Since June 2014, oil quotes have lost almost 50% in price (from $ 115 / bbl) and in December futures traded at about $ 60 / bbl. And this is happening after five years of stability in the oil market. It would seem that there are no unambiguous prerequisites for a fall in oil prices: the world economy is emerging from the crisis, and industrial production is even showing some growth.
Thus, the most logical reason for the weakening oil prices, which lies in the imbalance of supply and demand, is probably not the only one. So why, then, is the oil price falling?
The decline in quotations demonstrates that investors do not believe in stability in the market and give a negative forecast for oil demand for 2015. Indeed, the outlook for demand growth in European and Asian markets looks very vague. Moreover, there are no prerequisites for the price of "black gold" to stay above $ 100 per barrel. not now, i.e. the price of oil was seen by many investors as clearly overvalued. This was one of the reasons for the fall in world oil prices.

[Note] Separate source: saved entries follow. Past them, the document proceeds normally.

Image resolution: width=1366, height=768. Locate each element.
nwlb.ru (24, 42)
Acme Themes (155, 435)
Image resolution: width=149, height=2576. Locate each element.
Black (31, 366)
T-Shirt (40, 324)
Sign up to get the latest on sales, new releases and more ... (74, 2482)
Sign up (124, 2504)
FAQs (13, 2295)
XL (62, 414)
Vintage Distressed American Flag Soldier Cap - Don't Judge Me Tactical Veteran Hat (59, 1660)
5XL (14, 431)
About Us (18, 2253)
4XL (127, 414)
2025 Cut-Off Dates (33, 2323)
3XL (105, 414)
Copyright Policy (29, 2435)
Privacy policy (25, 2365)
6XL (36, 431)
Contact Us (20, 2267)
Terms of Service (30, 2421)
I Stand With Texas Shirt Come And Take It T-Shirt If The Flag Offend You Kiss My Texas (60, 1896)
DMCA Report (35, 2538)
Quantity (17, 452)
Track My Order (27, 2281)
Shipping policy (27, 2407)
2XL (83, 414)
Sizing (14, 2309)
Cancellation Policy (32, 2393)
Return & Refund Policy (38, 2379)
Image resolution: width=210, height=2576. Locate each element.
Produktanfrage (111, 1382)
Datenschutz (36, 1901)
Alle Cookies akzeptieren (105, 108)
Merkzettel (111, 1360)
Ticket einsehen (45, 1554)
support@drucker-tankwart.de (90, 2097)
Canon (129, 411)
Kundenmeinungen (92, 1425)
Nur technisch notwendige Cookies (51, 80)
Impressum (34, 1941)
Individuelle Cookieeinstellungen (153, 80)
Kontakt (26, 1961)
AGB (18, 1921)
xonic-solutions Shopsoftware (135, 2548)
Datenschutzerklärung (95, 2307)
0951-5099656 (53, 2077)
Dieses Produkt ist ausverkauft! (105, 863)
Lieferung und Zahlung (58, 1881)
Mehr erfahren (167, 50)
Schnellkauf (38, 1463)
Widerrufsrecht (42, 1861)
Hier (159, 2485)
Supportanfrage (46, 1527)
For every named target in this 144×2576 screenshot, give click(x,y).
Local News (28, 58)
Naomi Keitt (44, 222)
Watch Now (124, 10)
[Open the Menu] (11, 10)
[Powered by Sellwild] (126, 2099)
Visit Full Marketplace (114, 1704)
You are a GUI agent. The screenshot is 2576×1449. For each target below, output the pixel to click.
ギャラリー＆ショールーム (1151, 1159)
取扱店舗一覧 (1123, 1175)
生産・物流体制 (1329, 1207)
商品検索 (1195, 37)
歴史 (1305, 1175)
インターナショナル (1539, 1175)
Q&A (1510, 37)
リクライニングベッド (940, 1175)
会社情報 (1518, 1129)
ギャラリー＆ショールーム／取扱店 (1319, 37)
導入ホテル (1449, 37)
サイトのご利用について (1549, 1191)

Many are perplexed by the position of OPEC in the current conditions. After all, the organization, in whose hands is more than 40% of world production, does not take any steps to reduce production and influence quotations. And she said that she does not plan to take any steps, even if oil prices today fall below $ 40 per barrel. The official position of OPEC is that the fall in oil prices is the result of speculators' actions in the market, and accordingly, the establishment of quotas for oil production will have no effect.
A special role in OPEC belongs to Saudi Arabia, which accounts for about 30% in the structure of production. To maintain a balanced budget, the country itself needs the oil price to be about $ 100 per barrel. However, she has no plans to cut production.
Analysts believe that in this way Saudi Arabia seeks to maintain its market share. The country has a high margin of safety and can easily survive a temporary “drawdown” in the market. But the increase in the cost of oil will bring more benefits to its competitors.
An incentive to maintain low prices for OPEC countries in the market is the increase in shale oil production in the United States. As a result of the shale boom, the United States, as one of the world's largest energy importers, is reducing its demand for "black gold". However, shale oil production becomes unprofitable at a price of $ 60 / bbl. (and even below $ 90 per barrel), which allows oil exporters not to lose their market share. For comparison, the cost of oil production in Saudi Arabia is about $ 5-6 per barrel.
Another reason that makes Saudi Arabia push oil prices down is the struggle with its regional rival Iran. According to some estimates, the country needs an oil price of $ 135 per barrel to maintain economic stability.
Other analysts believe Russia is the main target in the oil war. It is believed that due to low oil prices, the Russian leadership should soften its international rhetoric, forget about the alleged "imperial geopolitical ambitions" and make certain concessions in relations with Western countries. Although the OPEC countries themselves officially refute this theory.
You can also find versions that associate the fall in oil prices with the sale of energy resources from captured wells by the Islamic State. According to some estimates, the terrorist organization sells oil on the black market with a total value of more than $ 3 million a day, at a price of about $ 30-60 per barrel. This discount, in turn, undermines oil prices.